• [Work instruction]:
Print the data below exactly, but only the lines from the one containing "お知らせ (1039, 1717)" down to the one containing "渋谷区 (735, 1339)", inclusive.

[Collected data]
___

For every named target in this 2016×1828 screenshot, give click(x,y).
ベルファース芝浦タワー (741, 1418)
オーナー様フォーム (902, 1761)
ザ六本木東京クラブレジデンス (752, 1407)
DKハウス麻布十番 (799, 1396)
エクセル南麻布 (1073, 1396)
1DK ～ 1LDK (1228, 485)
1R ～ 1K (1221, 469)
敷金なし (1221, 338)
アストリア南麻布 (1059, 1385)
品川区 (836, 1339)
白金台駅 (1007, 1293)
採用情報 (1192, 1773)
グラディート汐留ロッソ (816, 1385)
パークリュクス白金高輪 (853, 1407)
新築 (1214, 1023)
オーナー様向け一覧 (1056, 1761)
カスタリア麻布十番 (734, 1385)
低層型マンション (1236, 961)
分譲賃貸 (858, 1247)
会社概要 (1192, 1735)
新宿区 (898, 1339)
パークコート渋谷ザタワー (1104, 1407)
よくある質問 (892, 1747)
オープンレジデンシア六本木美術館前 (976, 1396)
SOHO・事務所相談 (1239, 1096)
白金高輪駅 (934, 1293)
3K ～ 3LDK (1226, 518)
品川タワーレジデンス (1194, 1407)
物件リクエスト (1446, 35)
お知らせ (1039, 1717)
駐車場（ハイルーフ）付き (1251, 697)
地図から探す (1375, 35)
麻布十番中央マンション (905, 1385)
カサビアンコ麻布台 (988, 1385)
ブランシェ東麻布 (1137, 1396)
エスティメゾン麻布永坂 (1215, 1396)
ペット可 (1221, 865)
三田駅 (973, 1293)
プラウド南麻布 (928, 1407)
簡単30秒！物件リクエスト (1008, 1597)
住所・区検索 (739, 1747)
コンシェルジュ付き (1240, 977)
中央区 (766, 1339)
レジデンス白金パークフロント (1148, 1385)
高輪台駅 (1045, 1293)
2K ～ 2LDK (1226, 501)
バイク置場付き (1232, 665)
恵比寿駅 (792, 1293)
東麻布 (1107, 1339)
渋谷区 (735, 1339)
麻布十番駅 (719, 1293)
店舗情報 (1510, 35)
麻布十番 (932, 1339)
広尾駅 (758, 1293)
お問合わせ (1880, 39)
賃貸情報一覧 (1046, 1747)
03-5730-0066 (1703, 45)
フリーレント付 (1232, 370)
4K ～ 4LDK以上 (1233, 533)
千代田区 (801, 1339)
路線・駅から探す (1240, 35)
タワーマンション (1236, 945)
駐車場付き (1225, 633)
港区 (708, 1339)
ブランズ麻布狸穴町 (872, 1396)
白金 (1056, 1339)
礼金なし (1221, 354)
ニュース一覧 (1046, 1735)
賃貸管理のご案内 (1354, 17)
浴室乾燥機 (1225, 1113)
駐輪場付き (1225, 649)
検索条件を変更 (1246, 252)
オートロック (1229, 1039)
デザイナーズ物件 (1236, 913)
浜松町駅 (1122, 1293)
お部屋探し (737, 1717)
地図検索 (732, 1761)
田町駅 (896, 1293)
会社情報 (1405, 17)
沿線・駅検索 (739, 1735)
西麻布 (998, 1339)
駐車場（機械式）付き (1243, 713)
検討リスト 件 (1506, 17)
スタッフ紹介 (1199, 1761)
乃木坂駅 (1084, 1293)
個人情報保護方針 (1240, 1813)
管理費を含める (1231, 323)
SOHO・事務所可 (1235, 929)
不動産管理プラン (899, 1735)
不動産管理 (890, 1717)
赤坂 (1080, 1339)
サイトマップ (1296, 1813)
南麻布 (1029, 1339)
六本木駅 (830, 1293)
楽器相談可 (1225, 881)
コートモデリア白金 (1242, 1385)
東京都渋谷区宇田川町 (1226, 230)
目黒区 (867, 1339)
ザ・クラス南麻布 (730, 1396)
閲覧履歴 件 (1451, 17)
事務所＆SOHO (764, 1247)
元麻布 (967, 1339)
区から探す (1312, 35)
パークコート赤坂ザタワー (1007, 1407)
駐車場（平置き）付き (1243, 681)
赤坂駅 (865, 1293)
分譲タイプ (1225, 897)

___

• [Response area]:
お知らせ (1039, 1717)
駐車場（ハイルーフ）付き (1251, 697)
地図から探す (1375, 35)
麻布十番中央マンション (905, 1385)
カサビアンコ麻布台 (988, 1385)
ブランシェ東麻布 (1137, 1396)
エスティメゾン麻布永坂 (1215, 1396)
ペット可 (1221, 865)
三田駅 (973, 1293)
プラウド南麻布 (928, 1407)
簡単30秒！物件リクエスト (1008, 1597)
住所・区検索 (739, 1747)
コンシェルジュ付き (1240, 977)
中央区 (766, 1339)
レジデンス白金パークフロント (1148, 1385)
高輪台駅 (1045, 1293)
2K ～ 2LDK (1226, 501)
バイク置場付き (1232, 665)
恵比寿駅 (792, 1293)
東麻布 (1107, 1339)
渋谷区 (735, 1339)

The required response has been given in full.